##### EXERCISE MATERIALS

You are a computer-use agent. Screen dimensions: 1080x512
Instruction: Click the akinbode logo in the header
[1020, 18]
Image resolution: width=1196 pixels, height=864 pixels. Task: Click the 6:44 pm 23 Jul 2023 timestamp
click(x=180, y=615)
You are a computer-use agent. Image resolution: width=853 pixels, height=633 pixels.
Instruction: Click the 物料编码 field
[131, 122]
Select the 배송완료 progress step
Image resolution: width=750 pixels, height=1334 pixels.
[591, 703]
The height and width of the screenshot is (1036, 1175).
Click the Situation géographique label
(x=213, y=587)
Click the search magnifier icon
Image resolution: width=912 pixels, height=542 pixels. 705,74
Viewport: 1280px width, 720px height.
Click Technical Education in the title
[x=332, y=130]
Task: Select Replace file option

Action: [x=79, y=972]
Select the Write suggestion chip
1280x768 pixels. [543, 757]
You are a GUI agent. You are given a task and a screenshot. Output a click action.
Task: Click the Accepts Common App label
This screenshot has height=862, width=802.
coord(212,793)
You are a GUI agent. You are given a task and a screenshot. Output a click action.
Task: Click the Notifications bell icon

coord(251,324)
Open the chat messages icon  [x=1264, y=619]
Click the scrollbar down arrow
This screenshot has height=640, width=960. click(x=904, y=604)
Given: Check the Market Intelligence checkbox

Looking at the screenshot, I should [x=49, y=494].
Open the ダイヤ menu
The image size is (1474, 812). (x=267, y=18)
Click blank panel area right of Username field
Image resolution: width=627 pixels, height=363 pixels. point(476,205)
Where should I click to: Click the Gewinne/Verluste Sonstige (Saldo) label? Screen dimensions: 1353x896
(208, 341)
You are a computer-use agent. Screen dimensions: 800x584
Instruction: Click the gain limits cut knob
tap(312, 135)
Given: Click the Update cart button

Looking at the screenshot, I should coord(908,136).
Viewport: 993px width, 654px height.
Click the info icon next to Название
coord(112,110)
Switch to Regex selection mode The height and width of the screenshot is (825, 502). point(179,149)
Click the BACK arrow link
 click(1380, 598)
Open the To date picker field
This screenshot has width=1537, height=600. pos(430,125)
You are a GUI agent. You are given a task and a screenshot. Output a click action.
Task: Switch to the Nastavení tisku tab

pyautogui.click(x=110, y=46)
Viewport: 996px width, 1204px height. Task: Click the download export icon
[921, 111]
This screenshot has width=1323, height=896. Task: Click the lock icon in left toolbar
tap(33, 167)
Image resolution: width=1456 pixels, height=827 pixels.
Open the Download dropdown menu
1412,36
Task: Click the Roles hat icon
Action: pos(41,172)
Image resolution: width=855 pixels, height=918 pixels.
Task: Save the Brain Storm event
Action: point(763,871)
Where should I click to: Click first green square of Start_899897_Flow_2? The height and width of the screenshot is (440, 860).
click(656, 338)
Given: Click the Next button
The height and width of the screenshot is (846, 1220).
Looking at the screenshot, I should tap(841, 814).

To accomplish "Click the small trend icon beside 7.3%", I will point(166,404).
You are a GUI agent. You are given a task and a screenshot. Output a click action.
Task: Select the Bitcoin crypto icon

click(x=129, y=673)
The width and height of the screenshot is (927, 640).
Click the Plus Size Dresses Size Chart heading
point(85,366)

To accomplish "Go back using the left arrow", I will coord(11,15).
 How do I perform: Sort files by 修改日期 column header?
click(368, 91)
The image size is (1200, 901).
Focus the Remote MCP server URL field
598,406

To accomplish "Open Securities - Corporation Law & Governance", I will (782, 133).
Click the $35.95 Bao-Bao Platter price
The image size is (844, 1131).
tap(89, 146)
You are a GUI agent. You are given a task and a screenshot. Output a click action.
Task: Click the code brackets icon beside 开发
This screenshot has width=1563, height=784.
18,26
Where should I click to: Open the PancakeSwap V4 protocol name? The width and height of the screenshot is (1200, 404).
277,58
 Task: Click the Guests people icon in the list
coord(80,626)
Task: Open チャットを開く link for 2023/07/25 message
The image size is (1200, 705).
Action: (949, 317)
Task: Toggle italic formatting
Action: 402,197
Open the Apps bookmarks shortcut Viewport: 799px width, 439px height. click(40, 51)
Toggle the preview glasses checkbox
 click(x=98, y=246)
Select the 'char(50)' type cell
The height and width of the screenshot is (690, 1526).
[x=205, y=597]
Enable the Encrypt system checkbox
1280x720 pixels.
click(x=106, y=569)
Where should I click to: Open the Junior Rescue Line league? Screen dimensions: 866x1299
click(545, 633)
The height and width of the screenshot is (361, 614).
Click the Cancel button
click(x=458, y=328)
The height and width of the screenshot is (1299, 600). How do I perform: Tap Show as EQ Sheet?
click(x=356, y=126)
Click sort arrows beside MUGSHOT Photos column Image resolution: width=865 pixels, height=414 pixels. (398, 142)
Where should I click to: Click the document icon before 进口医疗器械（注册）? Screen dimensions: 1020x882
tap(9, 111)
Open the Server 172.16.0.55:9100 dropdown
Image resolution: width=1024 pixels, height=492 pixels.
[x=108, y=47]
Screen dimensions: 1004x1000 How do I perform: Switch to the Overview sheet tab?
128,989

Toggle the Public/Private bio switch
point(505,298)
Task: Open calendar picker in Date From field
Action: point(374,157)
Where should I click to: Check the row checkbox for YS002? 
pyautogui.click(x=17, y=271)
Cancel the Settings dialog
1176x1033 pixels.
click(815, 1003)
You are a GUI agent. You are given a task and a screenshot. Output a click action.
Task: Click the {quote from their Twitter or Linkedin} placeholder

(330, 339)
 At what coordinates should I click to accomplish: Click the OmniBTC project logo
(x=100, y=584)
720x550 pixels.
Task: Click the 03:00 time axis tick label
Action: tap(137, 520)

##########

▶ _WORK INSTRUCTION_:
All lines of the entries containing the string "computer" must be shown in full.

▶ _OUTPUT FOR THIS EXERCISE_:
You are a computer-use agent. Screen dimensions: 1080x512
You are a computer-use agent. Image resolution: width=853 pixels, height=633 pixels.
You are a computer-use agent. Screen dimensions: 800x584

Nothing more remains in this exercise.